■ Text shown
★ ★ ★
Challenges Ahead As Chevy Pursues 3rd IndyCar Engine Crown

Following two consecutive manufacturer’s championships after returning as an engine supplier to the IndyCar Series, Chevrolet will face formidable new challenges in 2014. First, there’s a new spec turbo from Borg-Warner that Chevy and Honda — the only other engine supplier to the series — must adapt to their respective platforms. Then all the engines will have to last 2,500 miles — up from 2,000 miles in 2013 — before a team can change one without penalty. Finally, Chevy and its engine-development partner Ilmor will have laundry list of possible engine changes to consider as IndyCar opens up the homogolation process.

Official portraits of the Chevrolet 2.2-liter IndyCar engine built by Ilmor.

“What can be changed? There are quite a few options,” Will Phillips, vice president of technology for IndyCar, said during a press conference at PRI last December

Both Chevy and Honda can resubmit cylinder heads with different valve angles, port locations and shapes, spark-plug and fuel-injector locations, combustion chamber shape and other details. The induction system and turbo ducting can also be modified, camshaft specs can be altered and the connecting rods can be changed. For the next two years, only connecting rods will considered for homogalation, although there are some components such as wastegates, spark plugs and valve springs that are always open for consideration.

Another challenge for both Chevy and Honda will be a new points systems for the manufacturer’s title. Last year Chevy won the crown at the last race of the season when both engine suppliers came to the California 500 at Fontana tied in points after each scored nine wins during the season. When Will Power won Fontana, the title went to Chevy. For 2012, Chevy captured the manufacturer’s crown with 11 victories in 15 races, but Honda won the prestigious Indy 500.

Other Chevy IndyCar Engines

Chevy badges have been found on the cam covers of two previous IndyCar engines. The first was a development by Ilmor in the mid-’80s for the old CART series. That 2.65-liter turbo V8 won more than 70 races between 1986-’93 before Chevy dropped out. When the IRL was launched to compete with CART, Oldsmobile introduced a 4.0-liter quad-cam engine. In 2002 that engine eventually morphed into a 3.5-liter Chevy when the Olds brand was discontinued. When Toyota and Honda introduced dedicated race engines under new rules in 2003, Chevy brought out a Gen IV version based on an existing Cosworth design. Chevy then ended its IRL participation in 2005.

“We are changing the way the engine manufacturers points are allotted,” affirms Phillips. “Rather than making it a win or lose situation and the manufacturers trading wins, there will be bonus points for reliability and sweeping the podium.”

The Chevy titles marked the first time any other engine supplier had claimed the crown since 2003 (Honda became the sole engine source for all IndyCar teams in 2007). When IndyCar announced new engine rules for the 2012 season that eliminated the 3.0-liter naturally aspirated V8 in favor of a 2.4-liter (later changed to 2.2-liter) turbocharged V6 format, Chevrolet officials were attracted to the prospect of racing engines that were more consumer relevant.
★ ★ ★
■ Goal 1
Output the passage of the Chevy IndyCar engine article from "Chevy badges have" to "participation in 2005.".
■ Goal 2
According to the Chevy IndyCar engine article, how many miles must an engine last in 2014 before a team can change it without penalty?
■ Goal 3
Write the next part of the Chevy IndyCar engine article, starting after its final sentence.
The data that follows has no connection to the Chevy IndyCar engine article.

■ Dataset extract
★ ★ ★
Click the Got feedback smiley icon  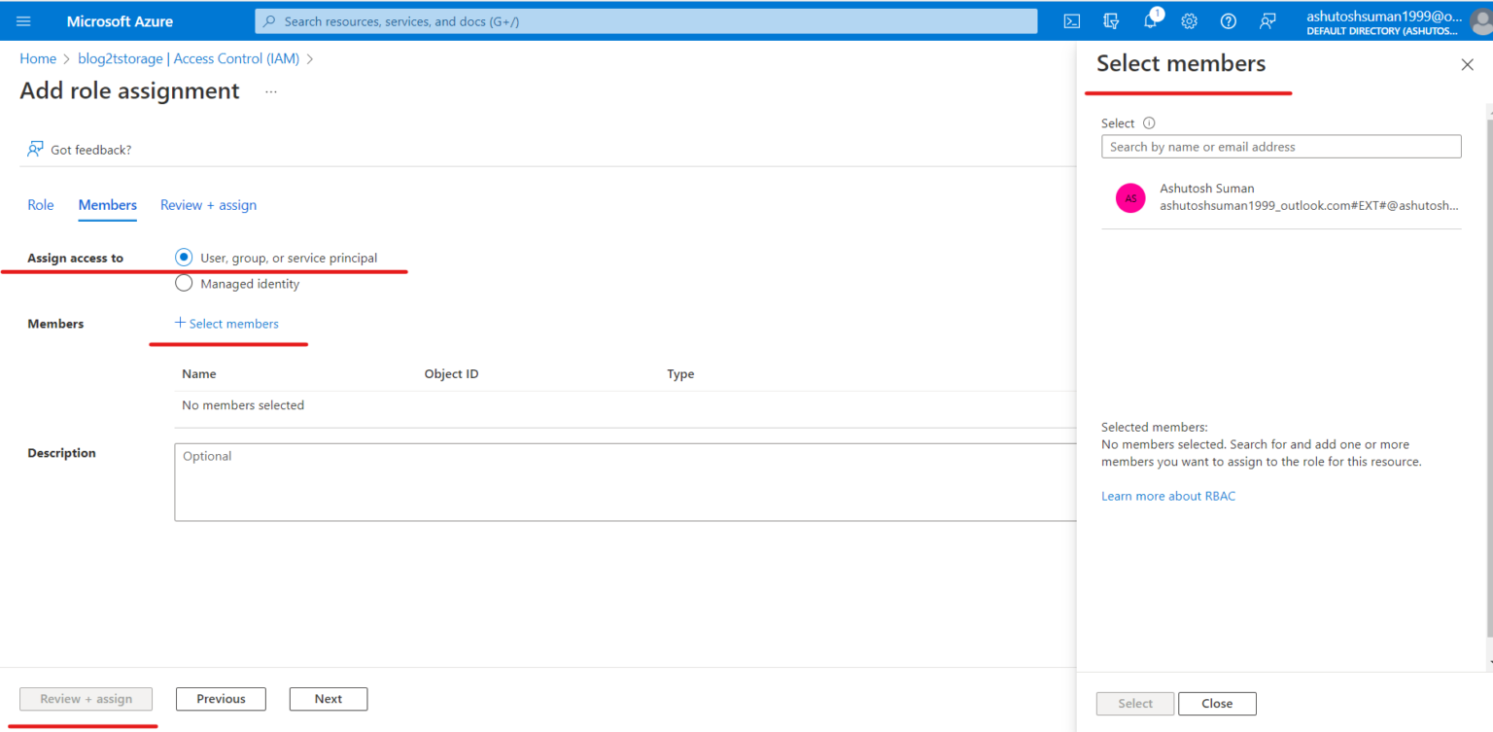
★ ★ ★
■ Written reply 1
Chevy badges have been found on the cam covers of two previous IndyCar engines. The first was a development by Ilmor in the mid-’80s for the old CART series. That 2.65-liter turbo V8 won more than 70 races between 1986-’93 before Chevy dropped out. When the IRL was launched to compete with CART, Oldsmobile introduced a 4.0-liter quad-cam engine. In 2002 that engine eventually morphed into a 3.5-liter Chevy when the Olds brand was discontinued. When Toyota and Honda introduced dedicated race engines under new rules in 2003, Chevy brought out a Gen IV version based on an existing Cosworth design. Chevy then ended its IRL participation in 2005.

■ Written reply 2
2,500 miles

■ Written reply 3
In 2010, Chevy entertained proposals from engine builder Ilmor, which had earlier partnered with Honda to develop its soon-to-be-extinct IndyCar V8. Chevrolet officials saw a potential consumer connection at the time as GM was introducing more engines with direct injection,  a technology IndyCar rules allow in conjunction with conventional port injection. Also, IndyCar races with E85 fuel, another heavily promoted feature in GM’s flex-fuel vehicle line.

Tom Stephens, then GM’s global product boss, said, “Racing is one of the best ways to showcase what we can do.” Mark Kent, GM director of racing, further explained at the time: “Turbo-charging, direct injection and the use of E85 are all the technologies that we’re using in the street. So it’s a great opportunity for us to take the learning at the racetrack and apply it to our street car.”

Honda wants it own engine

The Chevy-Ilmor reunion actually started in late 2009 when Honda Performance Development (HPD) quietly served notice it would build the next Honda-branded IndyCar engine totally in-house after working with Ilmor since 2002 on Indy V8 engines. Fortunately, Honda also wanted competition after being the sole supplier to IndyCar teams for most of those years.

Chevy’s racing history at Indy dates back to the Chevrolet brothers racing at the Brickyard about the same time Louis Chevrolet was designing the first Chevrolet car. When Louis sold his interest in the company in 1915, he continued racing at Indy, finishing as high as seventh. (GM photo)

“They were supportive of us continuing in the IndyCar business,” says Steve Miller, president of Ilmor Engineering, Ltd., which developed the new engine in the United Kingdom.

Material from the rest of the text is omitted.